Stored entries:

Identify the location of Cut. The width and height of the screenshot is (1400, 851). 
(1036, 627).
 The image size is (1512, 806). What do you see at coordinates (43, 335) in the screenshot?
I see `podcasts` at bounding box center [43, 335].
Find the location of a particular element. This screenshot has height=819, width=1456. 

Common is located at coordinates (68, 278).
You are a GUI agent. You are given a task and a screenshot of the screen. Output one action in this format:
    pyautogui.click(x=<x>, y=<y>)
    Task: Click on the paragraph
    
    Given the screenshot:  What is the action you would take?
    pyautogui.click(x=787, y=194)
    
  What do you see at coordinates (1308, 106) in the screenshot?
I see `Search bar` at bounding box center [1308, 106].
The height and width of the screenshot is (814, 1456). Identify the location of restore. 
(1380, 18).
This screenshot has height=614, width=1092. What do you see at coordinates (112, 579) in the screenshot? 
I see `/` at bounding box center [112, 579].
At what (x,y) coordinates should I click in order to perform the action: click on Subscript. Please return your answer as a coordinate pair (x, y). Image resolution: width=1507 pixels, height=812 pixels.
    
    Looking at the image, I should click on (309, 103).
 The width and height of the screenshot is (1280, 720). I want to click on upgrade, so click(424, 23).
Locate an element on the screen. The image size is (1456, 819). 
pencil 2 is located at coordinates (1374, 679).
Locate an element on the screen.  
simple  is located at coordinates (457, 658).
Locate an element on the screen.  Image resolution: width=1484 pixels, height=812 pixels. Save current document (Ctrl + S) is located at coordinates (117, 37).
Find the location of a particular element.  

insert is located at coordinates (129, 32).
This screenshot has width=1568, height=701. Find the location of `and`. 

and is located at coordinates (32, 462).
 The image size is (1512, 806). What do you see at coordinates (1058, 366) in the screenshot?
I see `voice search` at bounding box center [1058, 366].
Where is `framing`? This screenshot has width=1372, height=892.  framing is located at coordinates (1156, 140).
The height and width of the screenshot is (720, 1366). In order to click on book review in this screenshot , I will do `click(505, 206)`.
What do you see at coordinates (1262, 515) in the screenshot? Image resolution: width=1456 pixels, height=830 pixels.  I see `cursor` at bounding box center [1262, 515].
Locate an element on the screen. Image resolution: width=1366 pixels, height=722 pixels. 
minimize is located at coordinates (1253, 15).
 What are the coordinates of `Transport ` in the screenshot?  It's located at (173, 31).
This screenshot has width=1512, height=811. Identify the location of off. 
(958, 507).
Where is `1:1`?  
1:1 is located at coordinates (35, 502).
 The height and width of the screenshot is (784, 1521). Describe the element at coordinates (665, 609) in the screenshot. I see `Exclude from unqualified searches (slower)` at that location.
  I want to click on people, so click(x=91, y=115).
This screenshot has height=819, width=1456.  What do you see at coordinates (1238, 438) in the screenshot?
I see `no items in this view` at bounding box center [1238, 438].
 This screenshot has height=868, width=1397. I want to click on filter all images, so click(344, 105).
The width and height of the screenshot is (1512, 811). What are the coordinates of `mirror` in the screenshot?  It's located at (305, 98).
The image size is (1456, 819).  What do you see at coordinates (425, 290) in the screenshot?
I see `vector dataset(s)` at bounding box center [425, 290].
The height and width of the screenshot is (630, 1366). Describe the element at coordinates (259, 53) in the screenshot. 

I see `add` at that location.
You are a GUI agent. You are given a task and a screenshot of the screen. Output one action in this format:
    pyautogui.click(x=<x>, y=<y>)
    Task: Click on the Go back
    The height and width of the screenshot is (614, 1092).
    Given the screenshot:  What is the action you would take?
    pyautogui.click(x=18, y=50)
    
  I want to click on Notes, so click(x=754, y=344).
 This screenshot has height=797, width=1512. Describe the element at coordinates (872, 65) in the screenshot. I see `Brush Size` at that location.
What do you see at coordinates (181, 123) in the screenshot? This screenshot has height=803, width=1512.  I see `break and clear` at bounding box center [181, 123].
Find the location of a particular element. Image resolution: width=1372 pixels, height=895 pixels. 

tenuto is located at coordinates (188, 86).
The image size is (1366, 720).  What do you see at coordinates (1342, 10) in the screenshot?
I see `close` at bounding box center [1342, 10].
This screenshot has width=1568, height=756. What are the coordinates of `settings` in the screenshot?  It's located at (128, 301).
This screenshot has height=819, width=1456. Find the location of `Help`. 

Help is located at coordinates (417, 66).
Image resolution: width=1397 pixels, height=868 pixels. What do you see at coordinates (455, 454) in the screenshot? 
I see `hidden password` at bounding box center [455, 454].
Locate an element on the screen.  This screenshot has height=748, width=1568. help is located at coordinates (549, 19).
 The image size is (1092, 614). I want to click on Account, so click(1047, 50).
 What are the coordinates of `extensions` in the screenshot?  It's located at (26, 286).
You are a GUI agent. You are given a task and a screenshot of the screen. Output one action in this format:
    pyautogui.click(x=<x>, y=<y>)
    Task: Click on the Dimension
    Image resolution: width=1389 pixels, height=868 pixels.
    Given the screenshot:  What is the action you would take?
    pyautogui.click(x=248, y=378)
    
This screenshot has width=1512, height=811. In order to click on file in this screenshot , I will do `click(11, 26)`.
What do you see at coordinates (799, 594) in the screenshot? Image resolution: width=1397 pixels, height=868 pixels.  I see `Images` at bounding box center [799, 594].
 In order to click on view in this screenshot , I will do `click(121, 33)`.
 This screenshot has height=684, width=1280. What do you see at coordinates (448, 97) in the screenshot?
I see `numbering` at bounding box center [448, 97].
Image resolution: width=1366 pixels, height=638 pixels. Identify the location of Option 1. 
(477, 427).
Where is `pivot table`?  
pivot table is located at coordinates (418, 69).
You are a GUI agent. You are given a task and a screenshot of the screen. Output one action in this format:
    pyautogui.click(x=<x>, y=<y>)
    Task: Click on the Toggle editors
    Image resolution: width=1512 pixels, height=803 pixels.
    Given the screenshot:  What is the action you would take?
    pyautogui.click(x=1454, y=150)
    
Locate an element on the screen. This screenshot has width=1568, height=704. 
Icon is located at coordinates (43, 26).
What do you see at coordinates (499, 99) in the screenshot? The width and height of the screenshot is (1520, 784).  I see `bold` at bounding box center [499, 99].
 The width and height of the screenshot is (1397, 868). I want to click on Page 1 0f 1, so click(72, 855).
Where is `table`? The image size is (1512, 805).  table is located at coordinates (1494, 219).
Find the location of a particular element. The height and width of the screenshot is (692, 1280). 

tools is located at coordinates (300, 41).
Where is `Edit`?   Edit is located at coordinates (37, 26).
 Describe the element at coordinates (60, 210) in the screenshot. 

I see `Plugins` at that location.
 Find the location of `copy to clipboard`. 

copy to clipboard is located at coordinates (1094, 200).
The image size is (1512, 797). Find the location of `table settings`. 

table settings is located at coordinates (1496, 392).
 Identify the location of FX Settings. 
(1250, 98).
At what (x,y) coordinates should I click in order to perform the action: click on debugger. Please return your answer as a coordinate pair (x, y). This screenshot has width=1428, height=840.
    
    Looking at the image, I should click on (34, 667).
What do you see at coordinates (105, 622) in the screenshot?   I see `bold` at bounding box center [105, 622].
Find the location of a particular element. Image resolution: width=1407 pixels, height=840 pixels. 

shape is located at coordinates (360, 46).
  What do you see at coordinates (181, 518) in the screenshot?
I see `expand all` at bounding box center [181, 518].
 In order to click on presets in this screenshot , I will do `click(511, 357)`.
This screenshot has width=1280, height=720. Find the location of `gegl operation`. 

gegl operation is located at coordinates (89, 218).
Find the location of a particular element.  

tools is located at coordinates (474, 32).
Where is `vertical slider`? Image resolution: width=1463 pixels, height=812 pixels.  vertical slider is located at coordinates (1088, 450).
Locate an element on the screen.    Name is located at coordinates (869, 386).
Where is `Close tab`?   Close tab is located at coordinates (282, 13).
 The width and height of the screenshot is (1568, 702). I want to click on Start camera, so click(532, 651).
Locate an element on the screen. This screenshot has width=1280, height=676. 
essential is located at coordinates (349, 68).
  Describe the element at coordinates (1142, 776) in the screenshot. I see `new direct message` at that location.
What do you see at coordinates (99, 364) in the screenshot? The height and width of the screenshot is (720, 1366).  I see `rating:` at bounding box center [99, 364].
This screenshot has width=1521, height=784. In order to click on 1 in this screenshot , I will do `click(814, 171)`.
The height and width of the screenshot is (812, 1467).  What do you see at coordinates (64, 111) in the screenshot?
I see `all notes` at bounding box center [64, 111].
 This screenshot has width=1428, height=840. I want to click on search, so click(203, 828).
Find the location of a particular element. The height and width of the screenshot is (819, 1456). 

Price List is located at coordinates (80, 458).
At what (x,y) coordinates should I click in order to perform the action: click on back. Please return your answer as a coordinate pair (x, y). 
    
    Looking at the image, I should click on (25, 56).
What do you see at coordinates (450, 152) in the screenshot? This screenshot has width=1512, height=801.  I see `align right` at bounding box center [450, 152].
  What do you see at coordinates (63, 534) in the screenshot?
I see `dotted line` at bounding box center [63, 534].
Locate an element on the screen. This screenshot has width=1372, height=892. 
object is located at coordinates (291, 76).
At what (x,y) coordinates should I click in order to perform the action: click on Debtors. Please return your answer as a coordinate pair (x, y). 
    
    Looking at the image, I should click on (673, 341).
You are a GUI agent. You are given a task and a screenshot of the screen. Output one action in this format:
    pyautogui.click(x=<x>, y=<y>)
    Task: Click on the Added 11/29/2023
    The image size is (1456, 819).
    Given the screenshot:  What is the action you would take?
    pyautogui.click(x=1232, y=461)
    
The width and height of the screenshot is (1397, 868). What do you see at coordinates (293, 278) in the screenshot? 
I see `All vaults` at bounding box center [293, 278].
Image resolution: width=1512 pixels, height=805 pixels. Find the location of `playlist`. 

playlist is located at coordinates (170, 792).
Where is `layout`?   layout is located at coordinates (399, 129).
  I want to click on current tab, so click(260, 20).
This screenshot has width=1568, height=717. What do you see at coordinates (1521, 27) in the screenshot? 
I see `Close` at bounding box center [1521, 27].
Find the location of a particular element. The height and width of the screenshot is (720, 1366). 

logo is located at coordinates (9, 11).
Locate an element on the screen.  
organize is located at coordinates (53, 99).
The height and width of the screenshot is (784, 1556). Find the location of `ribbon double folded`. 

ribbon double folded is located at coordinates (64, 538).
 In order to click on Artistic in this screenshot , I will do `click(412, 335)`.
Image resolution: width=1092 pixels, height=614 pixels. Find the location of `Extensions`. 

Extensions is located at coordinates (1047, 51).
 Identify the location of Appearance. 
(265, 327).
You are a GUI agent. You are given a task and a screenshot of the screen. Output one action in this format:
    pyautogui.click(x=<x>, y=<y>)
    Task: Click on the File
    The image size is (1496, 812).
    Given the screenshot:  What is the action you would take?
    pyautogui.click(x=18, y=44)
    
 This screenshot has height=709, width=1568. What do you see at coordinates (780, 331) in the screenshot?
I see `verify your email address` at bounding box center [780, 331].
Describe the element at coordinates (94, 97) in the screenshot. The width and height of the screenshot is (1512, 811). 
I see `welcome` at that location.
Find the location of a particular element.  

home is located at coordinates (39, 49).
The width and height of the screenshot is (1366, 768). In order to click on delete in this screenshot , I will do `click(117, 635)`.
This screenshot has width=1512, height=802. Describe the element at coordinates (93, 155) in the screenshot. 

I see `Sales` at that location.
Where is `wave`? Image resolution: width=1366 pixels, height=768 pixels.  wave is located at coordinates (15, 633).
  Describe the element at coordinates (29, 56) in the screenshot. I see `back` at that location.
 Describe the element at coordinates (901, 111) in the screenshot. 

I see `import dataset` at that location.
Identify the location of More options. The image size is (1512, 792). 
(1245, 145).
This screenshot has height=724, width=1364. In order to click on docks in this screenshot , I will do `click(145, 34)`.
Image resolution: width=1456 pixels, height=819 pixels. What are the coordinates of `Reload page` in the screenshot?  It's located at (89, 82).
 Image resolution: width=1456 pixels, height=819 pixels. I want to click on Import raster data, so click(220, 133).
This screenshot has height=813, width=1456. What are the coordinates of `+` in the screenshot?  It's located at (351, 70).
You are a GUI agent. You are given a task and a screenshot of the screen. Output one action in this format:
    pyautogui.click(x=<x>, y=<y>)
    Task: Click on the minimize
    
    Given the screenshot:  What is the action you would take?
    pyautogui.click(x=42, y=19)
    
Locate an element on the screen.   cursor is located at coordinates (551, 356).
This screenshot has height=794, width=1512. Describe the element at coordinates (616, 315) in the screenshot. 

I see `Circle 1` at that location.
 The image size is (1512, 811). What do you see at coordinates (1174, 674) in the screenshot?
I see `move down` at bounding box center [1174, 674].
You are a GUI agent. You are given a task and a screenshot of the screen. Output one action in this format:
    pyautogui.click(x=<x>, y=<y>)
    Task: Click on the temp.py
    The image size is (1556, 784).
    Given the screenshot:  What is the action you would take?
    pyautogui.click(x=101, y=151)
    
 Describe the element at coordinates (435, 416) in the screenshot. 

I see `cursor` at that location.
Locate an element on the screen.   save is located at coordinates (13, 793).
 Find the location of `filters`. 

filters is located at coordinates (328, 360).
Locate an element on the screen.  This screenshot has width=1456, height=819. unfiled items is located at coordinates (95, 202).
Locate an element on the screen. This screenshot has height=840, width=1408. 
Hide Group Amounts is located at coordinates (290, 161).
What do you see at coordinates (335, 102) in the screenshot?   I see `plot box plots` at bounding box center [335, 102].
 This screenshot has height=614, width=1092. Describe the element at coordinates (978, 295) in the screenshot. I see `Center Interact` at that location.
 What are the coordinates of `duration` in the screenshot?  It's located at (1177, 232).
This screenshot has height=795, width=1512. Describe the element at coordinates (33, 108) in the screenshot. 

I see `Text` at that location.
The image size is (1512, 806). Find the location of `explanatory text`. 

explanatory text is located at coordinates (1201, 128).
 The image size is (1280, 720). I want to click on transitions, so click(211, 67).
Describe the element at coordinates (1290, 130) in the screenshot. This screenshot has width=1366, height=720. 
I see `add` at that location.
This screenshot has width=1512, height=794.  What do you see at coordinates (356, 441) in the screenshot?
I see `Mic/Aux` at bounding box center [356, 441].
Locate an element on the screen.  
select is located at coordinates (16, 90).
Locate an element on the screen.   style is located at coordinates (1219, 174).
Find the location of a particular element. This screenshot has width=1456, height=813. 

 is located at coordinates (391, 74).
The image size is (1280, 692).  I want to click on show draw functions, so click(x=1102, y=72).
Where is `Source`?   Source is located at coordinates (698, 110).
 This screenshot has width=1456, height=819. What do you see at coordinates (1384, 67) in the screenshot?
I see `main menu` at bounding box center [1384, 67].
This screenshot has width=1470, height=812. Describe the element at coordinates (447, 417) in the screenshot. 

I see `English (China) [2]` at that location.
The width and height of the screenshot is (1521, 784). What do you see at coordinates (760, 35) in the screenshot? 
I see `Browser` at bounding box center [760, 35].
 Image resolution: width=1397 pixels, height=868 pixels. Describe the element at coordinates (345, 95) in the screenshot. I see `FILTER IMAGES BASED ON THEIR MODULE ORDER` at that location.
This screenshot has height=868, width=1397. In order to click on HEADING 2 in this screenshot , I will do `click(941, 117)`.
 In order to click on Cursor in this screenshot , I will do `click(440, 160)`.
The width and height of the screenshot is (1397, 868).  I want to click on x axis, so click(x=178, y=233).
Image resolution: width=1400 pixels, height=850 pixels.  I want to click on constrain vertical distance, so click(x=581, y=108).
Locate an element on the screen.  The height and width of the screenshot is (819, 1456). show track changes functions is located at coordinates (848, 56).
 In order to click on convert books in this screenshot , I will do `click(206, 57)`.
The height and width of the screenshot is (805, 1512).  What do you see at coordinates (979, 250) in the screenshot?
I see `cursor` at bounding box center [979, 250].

Stated exercise » Please retype everything in the entries from the line containing "What do you see at coordinates (450, 152)" down to the line containing "(265, 327).", with both of those lines included, keeping each line exactly the same.

Solution to the exercise »
What do you see at coordinates (450, 152) in the screenshot? This screenshot has width=1512, height=801.  I see `align right` at bounding box center [450, 152].
  What do you see at coordinates (63, 534) in the screenshot?
I see `dotted line` at bounding box center [63, 534].
Locate an element on the screen. This screenshot has width=1372, height=892. 
object is located at coordinates (291, 76).
At what (x,y) coordinates should I click in order to perform the action: click on Debtors. Please return your answer as a coordinate pair (x, y). 
    
    Looking at the image, I should click on (673, 341).
You are a GUI agent. You are given a task and a screenshot of the screen. Output one action in this format:
    pyautogui.click(x=<x>, y=<y>)
    Task: Click on the Added 11/29/2023
    The image size is (1456, 819).
    Given the screenshot:  What is the action you would take?
    pyautogui.click(x=1232, y=461)
    
The width and height of the screenshot is (1397, 868). What do you see at coordinates (293, 278) in the screenshot? 
I see `All vaults` at bounding box center [293, 278].
Image resolution: width=1512 pixels, height=805 pixels. Find the location of `playlist`. 

playlist is located at coordinates (170, 792).
Where is `layout`?   layout is located at coordinates (399, 129).
  I want to click on current tab, so click(260, 20).
This screenshot has width=1568, height=717. What do you see at coordinates (1521, 27) in the screenshot? 
I see `Close` at bounding box center [1521, 27].
Find the location of a particular element. The height and width of the screenshot is (720, 1366). 

logo is located at coordinates (9, 11).
Locate an element on the screen.  
organize is located at coordinates (53, 99).
The height and width of the screenshot is (784, 1556). Find the location of `ribbon double folded`. 

ribbon double folded is located at coordinates (64, 538).
 In order to click on Artistic in this screenshot , I will do `click(412, 335)`.
Image resolution: width=1092 pixels, height=614 pixels. Find the location of `Extensions`. 

Extensions is located at coordinates (1047, 51).
 Identify the location of Appearance. 
(265, 327).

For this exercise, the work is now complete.